Alan Walsh (physicist)

Sir Alan Walsh ( born December 19, 1916 in Hoddleston, Lancashire; † August 3, 1998 in Melbourne ) was a British- Australian physicist and chemist. He is the inventor of the atomic absorption spectrometry ( AAS) analytical chemistry.

Walsh attended school in Darwen and studied physics at Manchester University with a bachelor's degree in 1937 and then a researcher at the Manchester College of Technology. After that he went into industry, was from 1939 to 1946 at the British Non-Ferrous Metals Research Association as an industrial physicist, most recently 1945/46, as head of the spectroscopy. During World War II he worked at Metal and Produce Recovery Depot of the Ministry of Aircraft Production in Durham, while making 1944 his master's degree (MSc Tech) at the University of Manchester. He retired in 1946 he to Melbourne, where he worked in the newly founded Department of Chemical Physics, Commonwealth Scientific and Industrial Research Organisation ( CSIRO ).

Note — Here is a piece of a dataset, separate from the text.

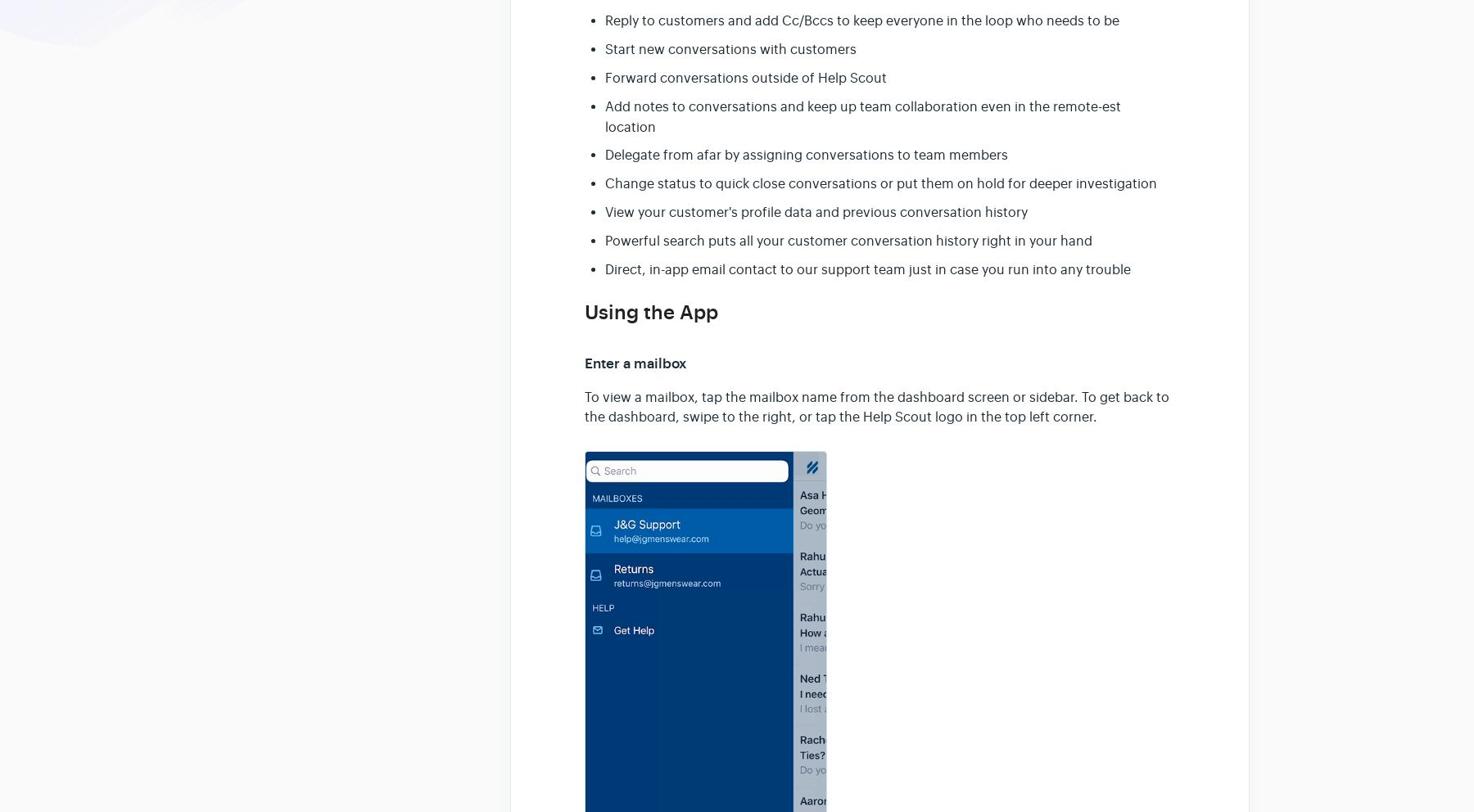 The image size is (1474, 812). What do you see at coordinates (604, 20) in the screenshot?
I see `'Reply to customers and add Cc/Bccs to keep everyone in the loop who needs to be'` at bounding box center [604, 20].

He headed from 1946 to 1957, the department spectroscopy and was then Assistant Chief of the Department of Chemical Physics. He remained there until his retirement in 1977., Where he developed in the 1950s AAS. The first is based on the principle spectrometer was produced mid-1960s at Techtron in Australia. The method revolutionized analytical chemistry and made it possible to quickly, inexpensively and with high accuracy to determine the concentration of many elements, without the use of wet chemistry.

In 1976 he received the Royal Medal in 1982 and the Robert Boyle Medal. In 1958 he became a Fellow of the Australian Academy of Sciences and in 1982 the Australian Academy of Technological Sciences and Engineering. 1967/68 he was president of the Australian Institute of Physics, the award in his honor, the Alan Walsh Medal for industrial physicists. In 1969 he became a Fellow of the Royal Society and a member of the Swedish Academy of Sciences. In 1977 he was knighted.